Um grupo de indígenas realizou uma tentativa de retomada de terras na região do Bairro Nova Lima, nos fundos da Aldeia Tarsila do Amaral, em Campo Grande, neste domingo (31). A manifestação, descrita pelas lideranças como pacífica, terminou após intervenção da Polícia Militar, que orientou o grupo a buscar as vias judiciais formais. Diante disso, as lideranças decidiram formalizar o pedido de posse e recorrer à Fundação Nacional dos Povos Indígenas (Funai).
Laucídio Nelson, representante Guarani Kaiowá e membro da comissão que coordena as pautas comunitárias na capital, afirmou que o movimento busca assegurar um espaço definitivo para as famílias, criticando a falta de estabilidade habitacional que enfrentam há cerca de 27 anos na região da Aldeia Água Bonita. Os manifestantes defendem que o território pertence historicamente à comunidade indígena local e negam a acusação de invasão de propriedade.
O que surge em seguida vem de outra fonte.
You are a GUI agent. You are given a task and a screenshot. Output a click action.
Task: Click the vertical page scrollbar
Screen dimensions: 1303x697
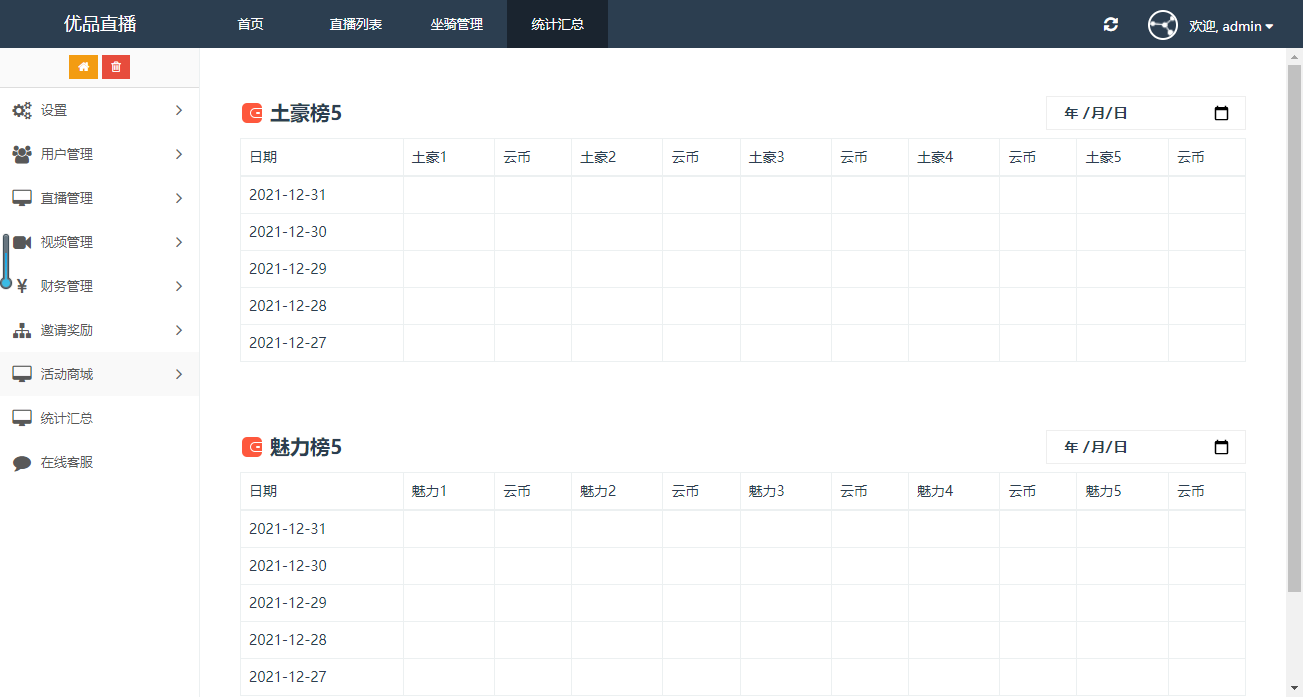pyautogui.click(x=1294, y=330)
Acionada para conter a ocupação, a 11ª Companhia de Polícia Militar conversou com os manifestantes e com o atual proprietário do terreno. Os policiais constataram que a documentação apresentada pelos indígenas correspondia a uma possível posse emitida pela Agência de Desenvolvimento Agrário e Extensão Rural (Agraer), mas que não possuía valor de ordem judicial de reintegração ou demarcação. Após a deliberação, o grupo concordou em desocupar a área temporariamente para comparecer à sede da Funai nesta segunda-feira e dar início aos trâmites administrativos legais.